Further, since the metal electrode is divided into a large number, for example, even if a slug is attached to a part of the rod-shaped metal electrode, the remaining rod-shaped metal electrode is activated, so that a significant current deviation is unlikely to occur and the current flow is stabilized. be able to.

[0012]

DETAILED DESCRIPTION OF THE PREFERRED EMBODIMENTS An embodiment of the present invention will be described below with reference to the drawings. 1 is a front view of a metal structure of a DC arc generator according to the present invention, FIG. 2 is a vertical cross-sectional view taken along line AA in FIG. 1, and FIG. 3 is B- in FIG.
It is a transverse cross-sectional view showing the arrow B.

As shown in FIGS. 1 to 3, the metal electrode 7 of the present invention has a central conductive metal cylinder 22 having a cooling gas passage 20 therein and a lower end of the conductive metal cylinder 22. A large number of rod-shaped metal electrodes 23 radially arranged on the outer peripheral surface by welding.
And so that the tips of these rod-shaped metal electrodes 23 are exposed and contact the weld metal 2, the lower area that may contact the molten metal 2 including the lower end surface of the conductive metal cylinder 22 is covered. It consists of irregular refractory materials 21.

As shown in FIG. 3, the cooling gas passage 20 is provided.
A partition rib 24 is provided in the inside to separate the supply side and the discharge side of the cooling gas, and the cooling gas is supplied to the inner tip of the metal electrode 7 and then discharged to efficiently cool the gas.
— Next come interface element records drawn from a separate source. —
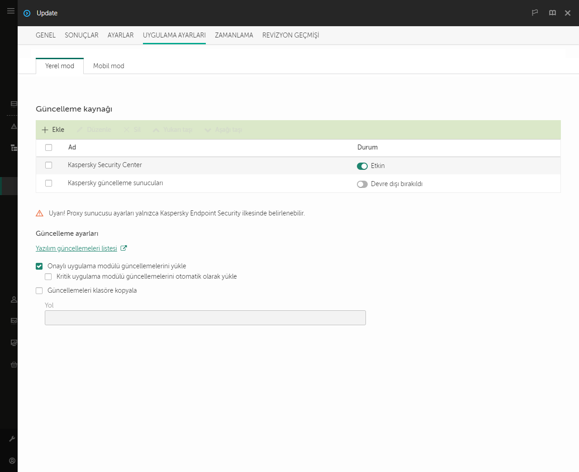Disable the Kaspersky Security Center toggle
The image size is (579, 472).
pos(362,166)
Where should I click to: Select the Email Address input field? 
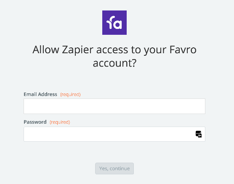coord(114,106)
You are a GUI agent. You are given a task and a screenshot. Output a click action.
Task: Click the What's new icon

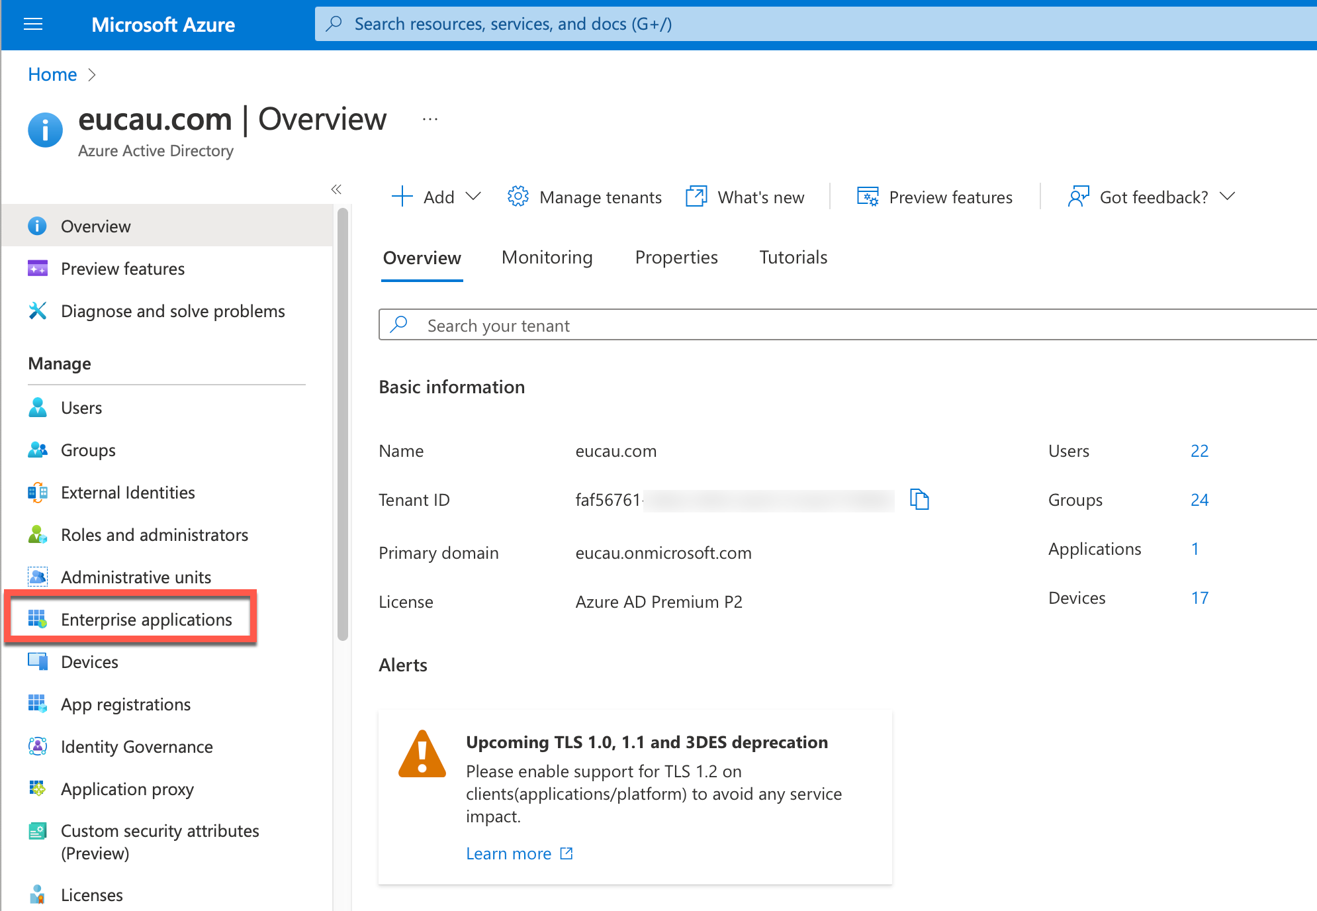click(x=696, y=197)
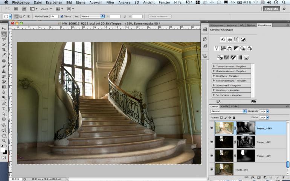Open layer style fx menu
Viewport: 290px width, 181px height.
click(253, 177)
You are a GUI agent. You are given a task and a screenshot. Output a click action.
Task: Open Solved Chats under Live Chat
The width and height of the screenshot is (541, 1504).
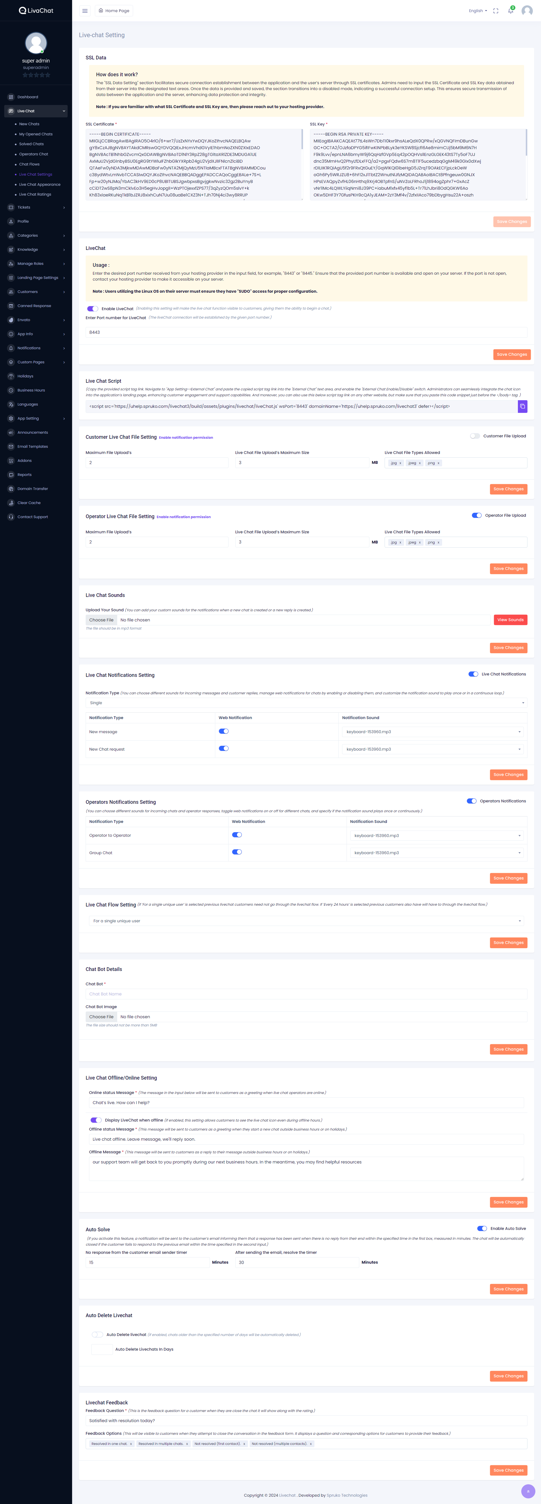(32, 144)
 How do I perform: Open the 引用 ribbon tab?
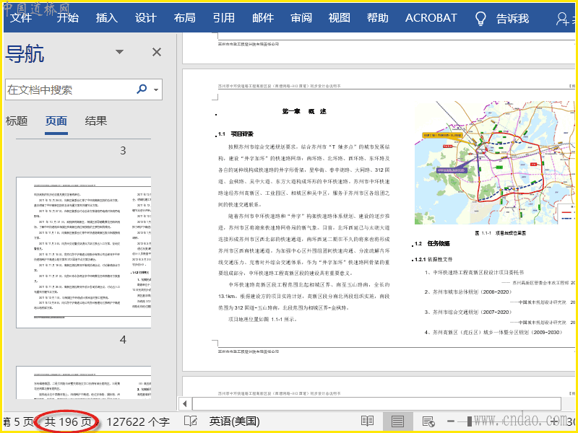(223, 18)
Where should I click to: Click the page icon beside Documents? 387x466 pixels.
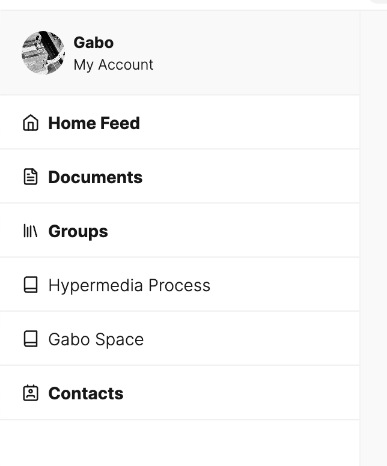(x=30, y=177)
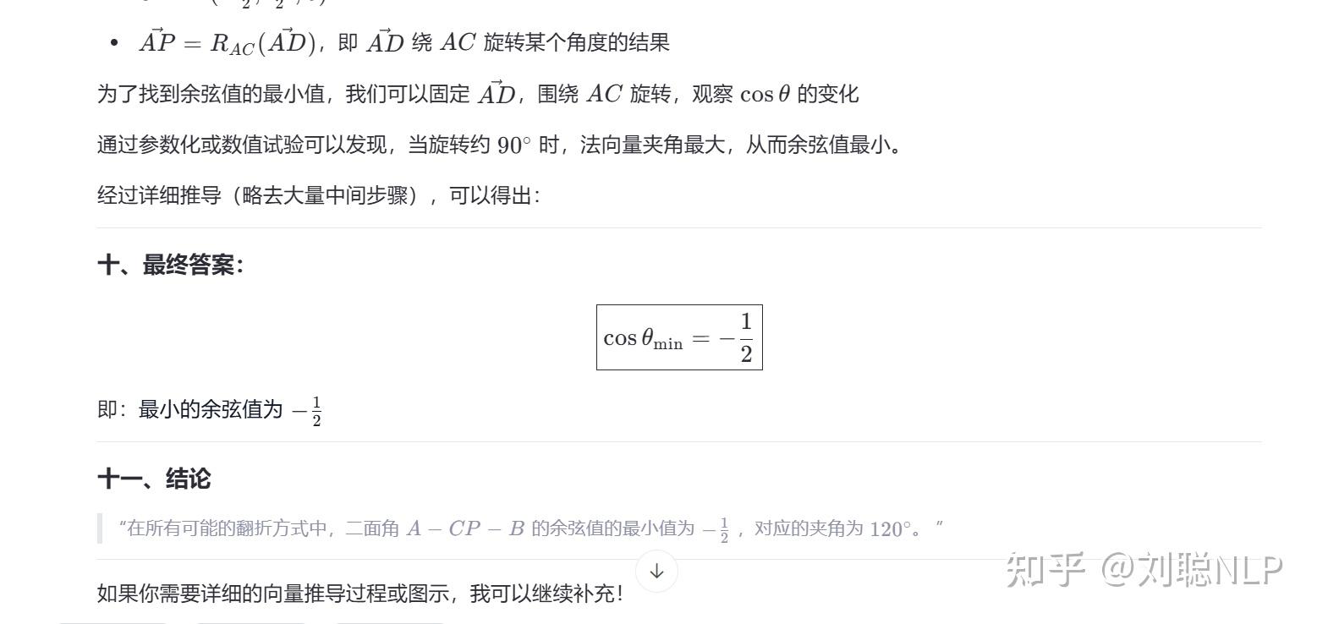This screenshot has height=624, width=1317.
Task: Click the boxed cos θ_min final answer formula
Action: coord(679,337)
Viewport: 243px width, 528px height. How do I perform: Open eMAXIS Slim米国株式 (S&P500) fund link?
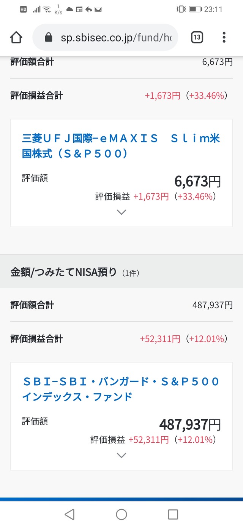(x=121, y=146)
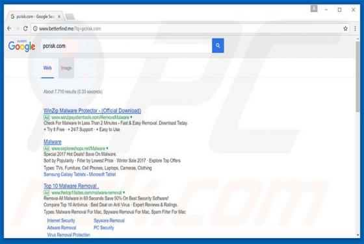This screenshot has width=364, height=244.
Task: Expand the exploreshops.net ad URL dropdown
Action: [x=107, y=149]
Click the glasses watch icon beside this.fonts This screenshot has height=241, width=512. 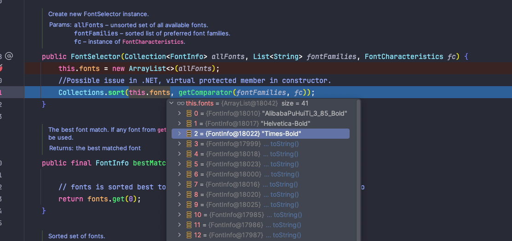click(180, 103)
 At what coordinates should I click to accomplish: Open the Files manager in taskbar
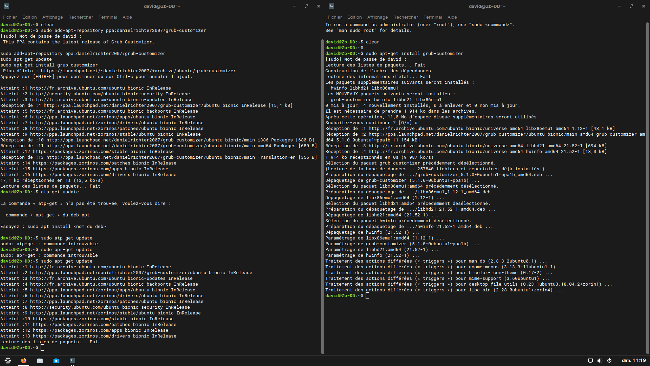40,361

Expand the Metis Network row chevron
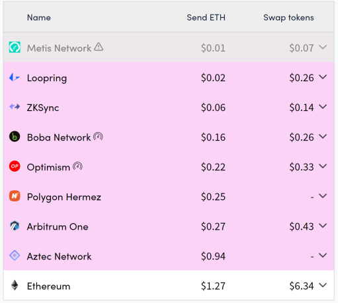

The structure for cooling the inside of the metal electrode 7 with the cooling gas is not limited to the above-mentioned function. For example, as shown in FIG. 4, the conductive metal cylindrical body 22 has a bottomed hollow,
The cooling gas supply pipe 25 may be inserted into the hollow portion and the tip may be opened, and the cooling gas supplied to the cooling gas supply pipe 25 is discharged from the opening of the tip and then cooled. The inside of the metal electrode 7 is cooled by gas while being discharged through the working gas passage 20.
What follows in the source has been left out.